Notice the Reflection
Those you lead reflect your style of leadership. Whether Maxwellian, Situational, Transformational, Contagious, Posner-ish, or Druckerfied, your leadership style is showing up in the team you have the privilege of leading. In fact, the difficult employees are also reflecting how well or IF you are meeting their needs and giving them what they keep subtly (or not so much) keep saying they’ve been needing. This does not say that difficult employees are all your fault. The reflection found in the employees you keep around tells anyone who’s paying attention whether you’re willing to address the tough stuff; whether you’re setting healthy boundaries; and whether or not you’re surrounding yourself with those who respond well to the way in which you lead. Take the time to notice and examine who they are and what they do, or don’t’ do, says directly about you?
Observe Deflection
If employees take you down a rabbit trail, or the path of least resistance, each time you talk with them, it’s usually because you’ve trained them how to treat you. Are they easily distracting you from the topic at hand? This may mean you’ve not dealt with the real issue. Do you want to? Try using the phrase “outside the scope” or saying “that (or they) is outside the scope of our conversation. Right now this is all about you” to keep them on track. But, also take a moment to look back. How often have you deflected a problem with another project? Put off facing a problem employee or addressing an issue in favor or something much more appealing. This is a passive leadership style and will foster more problems to pop up more frequently time after time. The real solution here is to recognize that when the fear of what you think you have to handle is less than the pain of what you’re handling now, you’ll make a change. In the meantime, the behaviors, the problems, and the complaints will remain the same. Where have you allowed yourself to be distracted by issues that don’t really matter?

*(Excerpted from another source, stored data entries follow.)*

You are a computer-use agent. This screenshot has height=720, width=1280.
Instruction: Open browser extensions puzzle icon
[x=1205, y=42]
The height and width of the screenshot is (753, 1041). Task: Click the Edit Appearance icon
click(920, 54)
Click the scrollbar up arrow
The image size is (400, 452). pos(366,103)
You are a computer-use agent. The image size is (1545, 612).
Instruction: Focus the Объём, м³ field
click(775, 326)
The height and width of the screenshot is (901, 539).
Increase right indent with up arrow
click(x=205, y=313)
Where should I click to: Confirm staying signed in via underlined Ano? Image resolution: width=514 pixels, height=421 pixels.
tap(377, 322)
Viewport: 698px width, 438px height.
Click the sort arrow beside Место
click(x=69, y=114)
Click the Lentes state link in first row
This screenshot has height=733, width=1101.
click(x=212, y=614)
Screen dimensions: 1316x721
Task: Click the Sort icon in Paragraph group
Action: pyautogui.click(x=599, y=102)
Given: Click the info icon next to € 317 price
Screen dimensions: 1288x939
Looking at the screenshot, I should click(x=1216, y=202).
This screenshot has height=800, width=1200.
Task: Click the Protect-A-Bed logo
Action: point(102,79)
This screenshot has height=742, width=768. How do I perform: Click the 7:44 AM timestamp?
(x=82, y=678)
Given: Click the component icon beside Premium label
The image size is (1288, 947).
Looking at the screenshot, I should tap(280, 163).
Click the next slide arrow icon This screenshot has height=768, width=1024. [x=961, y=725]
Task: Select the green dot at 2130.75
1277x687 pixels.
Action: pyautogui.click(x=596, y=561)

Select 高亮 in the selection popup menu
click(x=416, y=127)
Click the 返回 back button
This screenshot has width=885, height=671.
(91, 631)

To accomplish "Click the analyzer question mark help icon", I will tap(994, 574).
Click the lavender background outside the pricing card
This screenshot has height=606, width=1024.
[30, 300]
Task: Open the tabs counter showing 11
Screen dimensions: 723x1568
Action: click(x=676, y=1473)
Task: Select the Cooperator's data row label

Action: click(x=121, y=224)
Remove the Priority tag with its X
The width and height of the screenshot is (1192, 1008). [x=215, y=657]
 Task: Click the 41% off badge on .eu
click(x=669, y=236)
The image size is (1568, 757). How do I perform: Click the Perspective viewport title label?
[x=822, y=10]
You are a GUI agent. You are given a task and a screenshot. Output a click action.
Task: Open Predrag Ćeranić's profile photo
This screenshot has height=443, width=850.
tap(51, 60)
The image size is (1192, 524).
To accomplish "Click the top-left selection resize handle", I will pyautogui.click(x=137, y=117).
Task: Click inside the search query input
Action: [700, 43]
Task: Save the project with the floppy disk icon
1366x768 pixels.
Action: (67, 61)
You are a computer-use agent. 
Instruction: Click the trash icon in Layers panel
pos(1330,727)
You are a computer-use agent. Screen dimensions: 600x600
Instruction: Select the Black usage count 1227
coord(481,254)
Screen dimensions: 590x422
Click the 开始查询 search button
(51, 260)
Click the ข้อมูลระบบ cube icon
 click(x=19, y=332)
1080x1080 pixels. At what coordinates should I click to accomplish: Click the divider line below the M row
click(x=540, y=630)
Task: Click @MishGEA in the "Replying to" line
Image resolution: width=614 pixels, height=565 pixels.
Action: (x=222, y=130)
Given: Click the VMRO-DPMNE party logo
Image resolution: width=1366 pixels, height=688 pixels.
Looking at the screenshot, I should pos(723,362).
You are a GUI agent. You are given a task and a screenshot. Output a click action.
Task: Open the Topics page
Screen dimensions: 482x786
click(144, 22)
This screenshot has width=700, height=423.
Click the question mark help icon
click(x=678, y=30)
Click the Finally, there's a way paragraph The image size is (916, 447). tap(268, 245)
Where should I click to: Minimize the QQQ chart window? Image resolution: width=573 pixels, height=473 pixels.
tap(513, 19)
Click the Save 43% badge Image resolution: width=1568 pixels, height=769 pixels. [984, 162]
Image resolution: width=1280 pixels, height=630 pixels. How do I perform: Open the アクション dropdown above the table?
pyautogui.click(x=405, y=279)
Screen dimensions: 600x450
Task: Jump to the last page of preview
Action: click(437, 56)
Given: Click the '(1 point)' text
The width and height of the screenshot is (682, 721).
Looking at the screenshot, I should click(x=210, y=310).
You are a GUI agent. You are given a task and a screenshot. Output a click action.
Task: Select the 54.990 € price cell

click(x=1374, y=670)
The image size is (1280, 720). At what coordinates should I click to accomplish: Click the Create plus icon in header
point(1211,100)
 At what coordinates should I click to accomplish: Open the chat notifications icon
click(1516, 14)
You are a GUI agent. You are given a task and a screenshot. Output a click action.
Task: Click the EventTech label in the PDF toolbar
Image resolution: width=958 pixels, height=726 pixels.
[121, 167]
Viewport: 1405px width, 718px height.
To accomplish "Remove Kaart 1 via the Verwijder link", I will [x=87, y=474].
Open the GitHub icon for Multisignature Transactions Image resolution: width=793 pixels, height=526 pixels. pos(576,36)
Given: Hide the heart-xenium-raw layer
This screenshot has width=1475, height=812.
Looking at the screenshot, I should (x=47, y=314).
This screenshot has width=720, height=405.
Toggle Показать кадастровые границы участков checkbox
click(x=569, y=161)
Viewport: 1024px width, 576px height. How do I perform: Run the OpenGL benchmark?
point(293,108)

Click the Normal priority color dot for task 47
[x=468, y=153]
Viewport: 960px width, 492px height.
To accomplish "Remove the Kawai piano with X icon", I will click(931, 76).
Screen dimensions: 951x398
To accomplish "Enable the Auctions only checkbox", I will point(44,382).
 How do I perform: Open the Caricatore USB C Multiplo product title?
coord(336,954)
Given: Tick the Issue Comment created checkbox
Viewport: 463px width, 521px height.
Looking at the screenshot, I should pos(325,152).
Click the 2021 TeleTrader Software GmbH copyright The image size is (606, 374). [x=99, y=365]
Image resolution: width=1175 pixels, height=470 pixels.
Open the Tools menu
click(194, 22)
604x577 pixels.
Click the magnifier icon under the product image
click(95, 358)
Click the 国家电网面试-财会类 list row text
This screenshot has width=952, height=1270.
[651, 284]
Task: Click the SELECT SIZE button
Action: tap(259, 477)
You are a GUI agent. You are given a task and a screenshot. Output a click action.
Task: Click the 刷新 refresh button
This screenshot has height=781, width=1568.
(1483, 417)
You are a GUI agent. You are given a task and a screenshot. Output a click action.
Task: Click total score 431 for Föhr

Use Caution with Rejection
Some leaders walk around with a real need for everyone they lead to like them. On the surface, this is a fine approach, except for when it becomes a leader’s driving force. If problem employees have stuck around far too long and operational problems seem to go on and on because you don’t want to be the bearer of bad news, this is where you’ll lose. Those problems will be something for which you are responsible and eventually, that fear of rejection will limit your career trajectory. An effective leader has developed confidence along with humility and would not dare say “I don’t care if you don’t like me”, but secretly is okay with that reality. They don’t fear rejection, but do strive to keep everyone’s attention, as well as employ a healthy dose of rapport and mutual respect. What they don’t do is make decisions based on whether or not everyone will agree. Where have you let rejection rule how you lead the team or that employee? Being a leader is a privilege and responsibility. Not only is everything we see, say, do, think, and how we behave, contagious and rubbing off on those we lead, what we don’t do shows up in those we lead, too. You are a reflection of the people you surround yourself with and those you lead are a clear reflection of how well you’re leading.
I’m Monica Wofford and that’s your Monday Moment. Have a great week, an even better Monday, and of course, stay contagious!